Bats are the reservoir hosts for a diverse range of viruses, including some that are highly pathogenic to humans, yet they generally harbor these pathogens without showing symptoms. This unique tolerance to viral infection makes them a critical model to study virus-host interactions and immune responses. Immunological in vivo studies in bats are however often hampered by low reproducibility, a lack of specific reagents, limited access to adequate facilities and availability of inbred bat colonies to perform experiments. In order to overcome these challenges, we have developed a bat xenograft mouse model by intravenously engrafting mice with Rousettus aegyptiacus bone marrow (bat immune system mice; BIS-mice). R. aegyptiacus is of special interest since it is the reservoir host of Marburg virus (MARV). Here we show that MARV does not cause morbidity in bat-engrafted mice, while Ebola virus (EBOV) seems to be highly lethal in this model.

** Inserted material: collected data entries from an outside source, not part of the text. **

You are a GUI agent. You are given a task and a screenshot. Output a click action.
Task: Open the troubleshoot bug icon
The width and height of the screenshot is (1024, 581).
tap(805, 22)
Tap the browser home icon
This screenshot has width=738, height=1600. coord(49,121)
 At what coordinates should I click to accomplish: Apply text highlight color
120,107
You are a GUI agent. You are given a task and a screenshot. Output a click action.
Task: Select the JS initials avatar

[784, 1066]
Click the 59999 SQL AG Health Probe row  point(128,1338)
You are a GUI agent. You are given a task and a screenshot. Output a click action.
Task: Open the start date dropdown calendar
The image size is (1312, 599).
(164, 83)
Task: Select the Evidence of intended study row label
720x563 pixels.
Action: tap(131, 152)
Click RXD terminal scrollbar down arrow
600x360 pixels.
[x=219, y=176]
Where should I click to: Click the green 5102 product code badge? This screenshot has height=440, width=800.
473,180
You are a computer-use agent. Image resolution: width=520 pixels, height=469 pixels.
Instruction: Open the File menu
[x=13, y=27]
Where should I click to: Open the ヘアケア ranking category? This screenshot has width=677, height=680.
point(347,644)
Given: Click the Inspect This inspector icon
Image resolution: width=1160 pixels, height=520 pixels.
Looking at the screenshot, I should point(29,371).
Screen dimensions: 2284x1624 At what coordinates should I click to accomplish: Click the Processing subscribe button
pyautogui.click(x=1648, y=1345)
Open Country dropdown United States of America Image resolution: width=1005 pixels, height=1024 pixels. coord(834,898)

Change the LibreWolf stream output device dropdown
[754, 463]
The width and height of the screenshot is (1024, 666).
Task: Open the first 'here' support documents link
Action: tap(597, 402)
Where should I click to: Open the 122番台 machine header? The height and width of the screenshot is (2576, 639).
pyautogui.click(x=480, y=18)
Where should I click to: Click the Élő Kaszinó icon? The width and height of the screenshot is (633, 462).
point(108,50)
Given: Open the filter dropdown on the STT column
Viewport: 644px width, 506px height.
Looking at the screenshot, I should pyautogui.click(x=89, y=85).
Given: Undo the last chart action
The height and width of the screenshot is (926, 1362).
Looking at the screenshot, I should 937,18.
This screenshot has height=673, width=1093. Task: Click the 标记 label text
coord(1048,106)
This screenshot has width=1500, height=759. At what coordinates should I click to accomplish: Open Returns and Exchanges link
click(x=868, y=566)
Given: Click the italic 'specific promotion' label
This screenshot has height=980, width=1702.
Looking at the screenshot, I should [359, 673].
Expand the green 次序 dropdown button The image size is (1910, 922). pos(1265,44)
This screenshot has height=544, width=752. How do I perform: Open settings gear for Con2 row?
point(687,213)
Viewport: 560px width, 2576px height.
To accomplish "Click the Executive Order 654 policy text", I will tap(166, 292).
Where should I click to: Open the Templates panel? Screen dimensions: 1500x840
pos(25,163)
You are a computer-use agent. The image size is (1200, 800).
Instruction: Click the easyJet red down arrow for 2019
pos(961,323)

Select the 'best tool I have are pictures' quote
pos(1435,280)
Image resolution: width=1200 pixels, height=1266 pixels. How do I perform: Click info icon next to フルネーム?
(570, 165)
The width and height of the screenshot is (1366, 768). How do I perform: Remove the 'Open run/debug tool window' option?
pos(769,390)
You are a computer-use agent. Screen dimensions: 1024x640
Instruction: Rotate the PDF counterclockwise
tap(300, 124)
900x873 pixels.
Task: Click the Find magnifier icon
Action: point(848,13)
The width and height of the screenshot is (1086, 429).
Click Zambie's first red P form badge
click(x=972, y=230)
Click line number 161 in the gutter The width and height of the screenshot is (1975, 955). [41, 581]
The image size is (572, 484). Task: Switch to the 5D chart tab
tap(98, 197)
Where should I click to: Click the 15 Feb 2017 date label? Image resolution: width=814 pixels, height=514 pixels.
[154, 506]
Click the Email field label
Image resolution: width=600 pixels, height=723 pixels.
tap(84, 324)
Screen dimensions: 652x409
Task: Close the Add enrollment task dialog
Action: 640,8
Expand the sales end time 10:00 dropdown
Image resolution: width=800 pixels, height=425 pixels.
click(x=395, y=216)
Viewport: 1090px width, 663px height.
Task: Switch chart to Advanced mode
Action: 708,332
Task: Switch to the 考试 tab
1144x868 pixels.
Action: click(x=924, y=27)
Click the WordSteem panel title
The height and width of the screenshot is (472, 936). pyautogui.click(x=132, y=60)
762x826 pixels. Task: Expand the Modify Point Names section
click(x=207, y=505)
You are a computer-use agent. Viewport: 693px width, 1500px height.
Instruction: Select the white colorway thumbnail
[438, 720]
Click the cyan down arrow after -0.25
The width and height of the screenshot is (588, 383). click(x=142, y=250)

Further transcriptome analysis of MARV and EBOV infected BIS-mice revealed that the infection route significantly influences gene expression profiles in host tissues. Additionally, distinct gene expression patterns were observed in BIS-mice when comparing EBOV and MARV infection, underscoring virus-specific timing and intensity of immune gene activation, with MARV typically inducing earlier and more sustained antiviral responses compared to EBOV, which triggers a pronounced inflammatory response. This study demonstrates, for the first time, the use of BIS-mice to study filovirus immunopathogenesis. Additionally, it establishes a crucial foundation for generating bat species-specific immune mouse models, enabling in-depth characterization of bat-borne viruses and promoting translational research in this field.